FRAGMENTO —
◇ ◇ ◇
Ellos parecen iguales; nosotros lo somos
Por muy cateto que
suene en pleno siglo veintiuno, distinguir a un ciudadano chino de uno japonés
sigue siendo una asignatura pendiente para la mayoría de los occidentales.
Distinguirlos físicamente. Y esto incluye también a coreanos, filipinos o
tailandeses.
Parece que sólo hemos
sido capaces de diferenciarlos en una cosa: la comida. O, para ser más exacto,
los restaurantes.
Cualquiera que haya
viajado a China o Japón (no es mi caso) te confirma lo que ya sospechabas: lo
que comen los nativos de ambos países no se parece mucho a lo que nos dan de
comer en sus restaurantes a los que vivimos a este lado del mapa. Por ejemplo,
el tipo de local chino que tenemos como modelo se inspira más en las múltiples
Chinatowns norteamericanas que en los barrios genuinos de Pekín o Shanghai. El
chino, además, constituye el estamento menor dentro de la hipotética jerarquía
culinaria oriental. Esto fue siempre así —los restaurantes
tailandeses, japoneses o coreanos eran supuestamente más distinguidos: como
mínimo, más caros—, pero nunca hasta hoy había sido testigo de un fervor tan
desmesurado hacia la comida japonesa; una adoración, desde mi punto de vista,
exagerada, y que además va camino de sucumbir a la contradicción y morir de
éxito, como cualquier otra moda.
Yo no voy a cuestionar (mi paladar es plebeyo) que en
igualdad de condiciones una cocina supere a la otra. Puede que, en términos de
cultura gastronómica, el mejor restaurante japonés sea superior al mejor
restaurante chino, de igual manera que la mejor trattoria cotizará siempre por
encima de la mejor hamburguesería. Pero, vamos, no me digáis que cualquiera de
los cientos de miles de millones de japos que han brotado como hongos por
nuestras calles son siempre mejores que cualquiera de los cientos de miles de
millones de chinos que brotaron en su momento y también abundan por la ciudad.
◇ ◇ ◇
DATOS DEL EJERCICIO —
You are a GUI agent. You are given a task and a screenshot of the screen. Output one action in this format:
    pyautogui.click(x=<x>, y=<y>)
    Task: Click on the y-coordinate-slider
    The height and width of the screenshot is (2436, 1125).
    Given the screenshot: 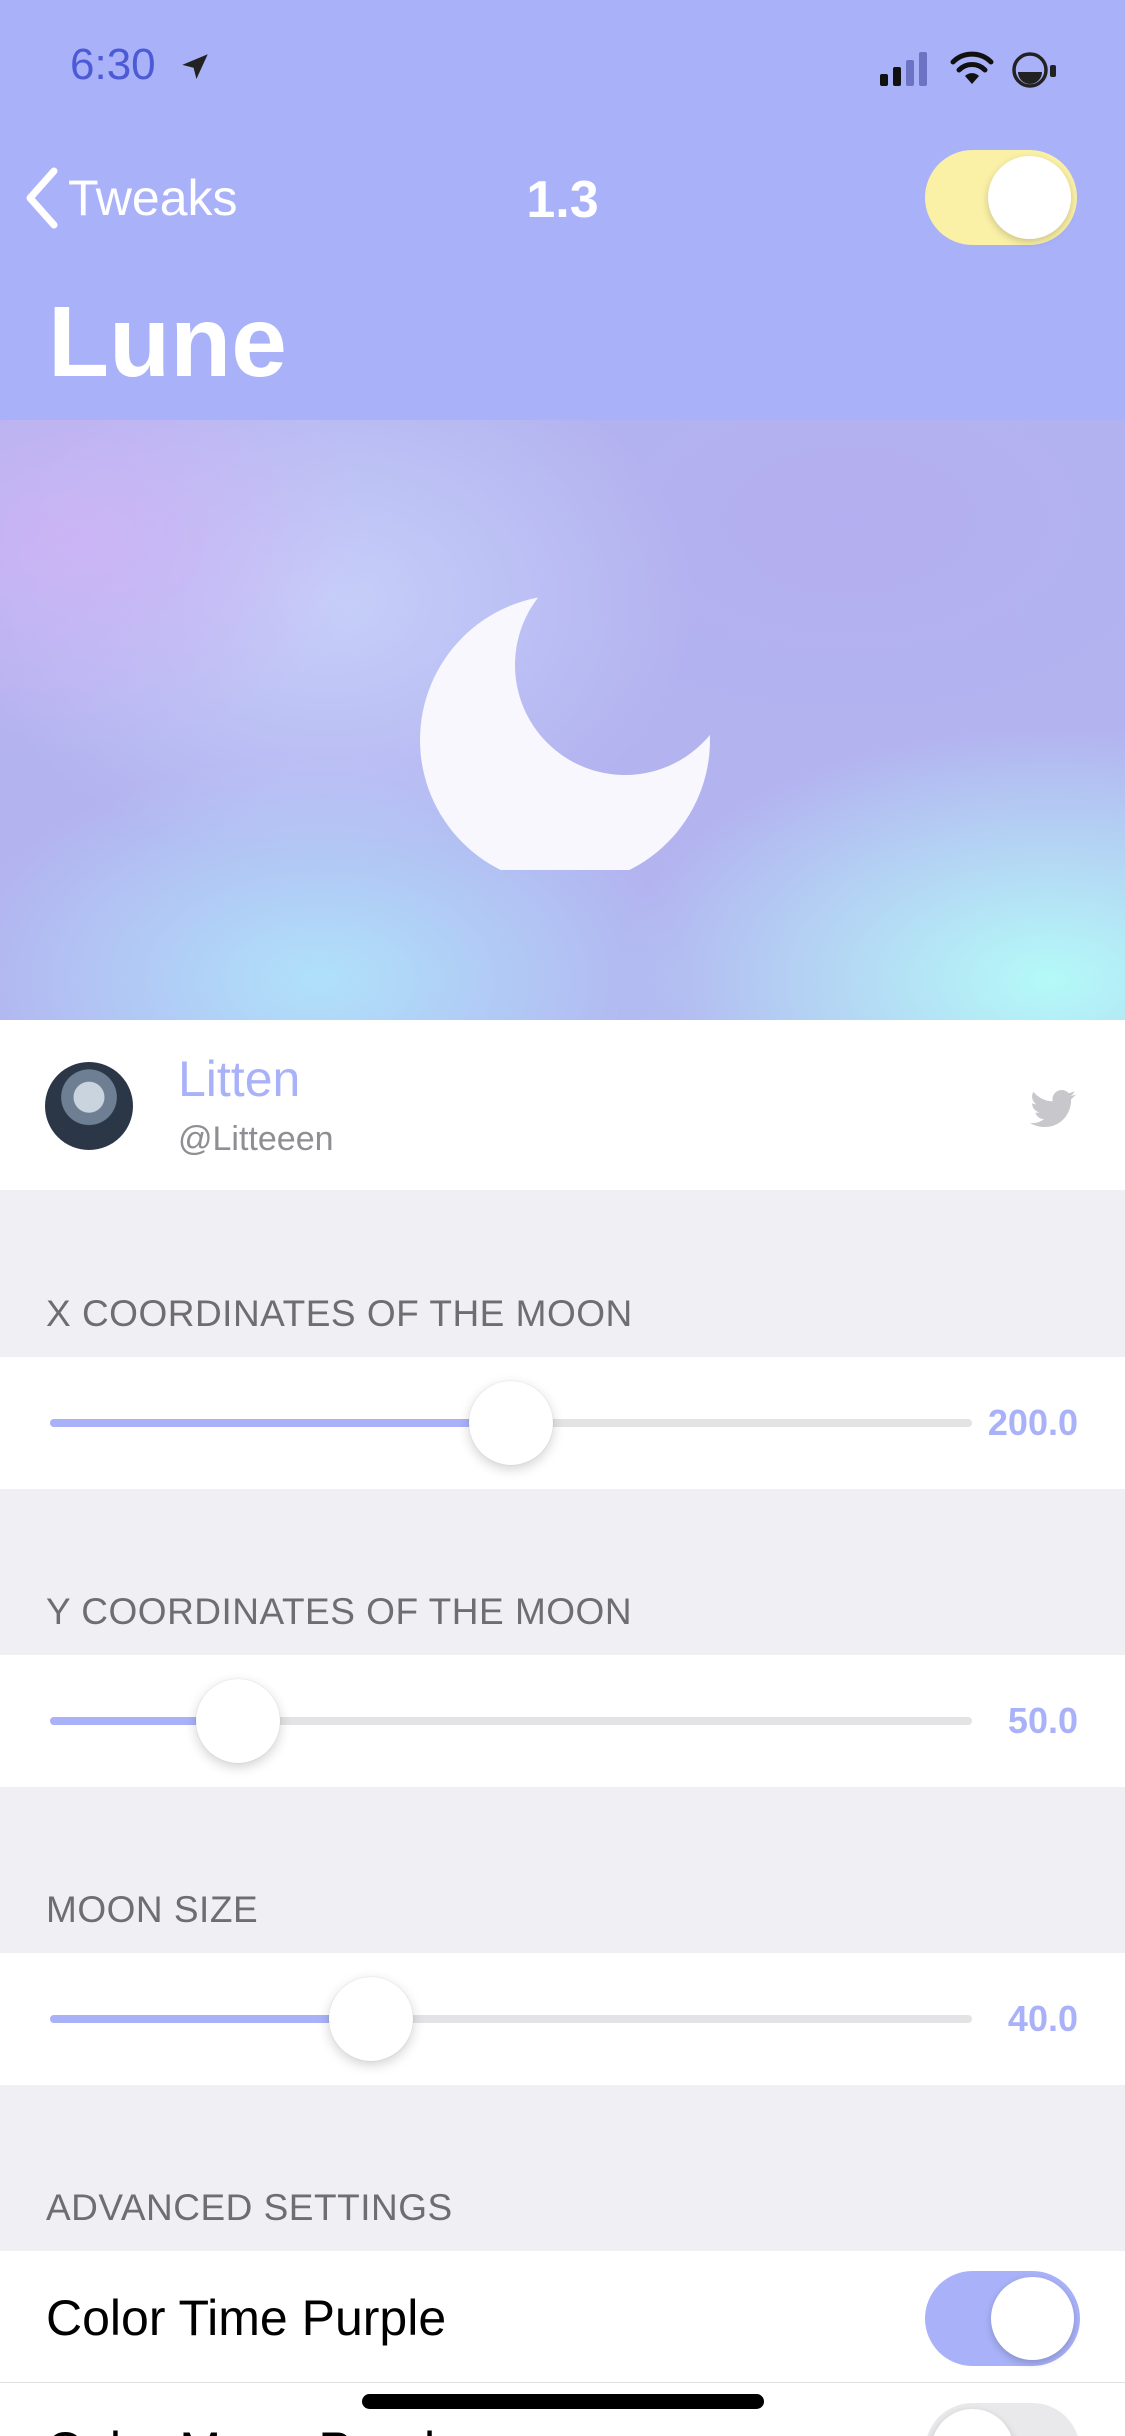 What is the action you would take?
    pyautogui.click(x=511, y=1721)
◇ ◇ ◇
LISTA DE TAREAS —
[A] Reproduce del fragmento sobre los restaurantes chinos y japoneses el pasaje entre "Ellos parecen iguales;" y "tailandeses.", ambos incluidos.
[B] Prosigue el fragmento sobre los restaurantes chinos y japoneses a partir de su última oración.

RESULTADOS POR TAREA —
[A]
Ellos parecen iguales; nosotros lo somos
Por muy cateto que
suene en pleno siglo veintiuno, distinguir a un ciudadano chino de uno japonés
sigue siendo una asignatura pendiente para la mayoría de los occidentales.
Distinguirlos físicamente. Y esto incluye también a coreanos, filipinos o
tailandeses.

[B]
Menos aún si son franquicias con aire de pastiche, porque la fast-food también ha invadido el
territorio japonés; así son las cosas.
Lo más asombroso, de todas formas, es que la supremacía
del sushi no abarca tan sólo el territorio acotado por la Gran Muralla, sino
que avanza cual caballo de Atila e irrumpe en las cocinas de nuestro continente
conquistando perolas y fogones. En el escenario actual, el wok se ha colado en
la agenda del menú del día y el maki le ha quitado el puesto al dátil envuelto
en bacon en los caterings y los aperitivos de boda, por no hablar de la
claudicación del oficinista medio contemporáneo ante la rústica incomodidad de
los palillos (en el chino, se pide tenedor, pero en el japo… antes muerto que
sencillo). Si es una venganza contra occidente por lo de Hiroshima, lo
entiendo. Porque la comida no está mal, no me refiero a eso. Lo que me ocurre es
que si me vendan los ojos puedo tragar por chino lo que es nipón, y viceversa;
y, cuando no sucede eso, la diferencia no es cualitativa, sino simplemente
gustativa.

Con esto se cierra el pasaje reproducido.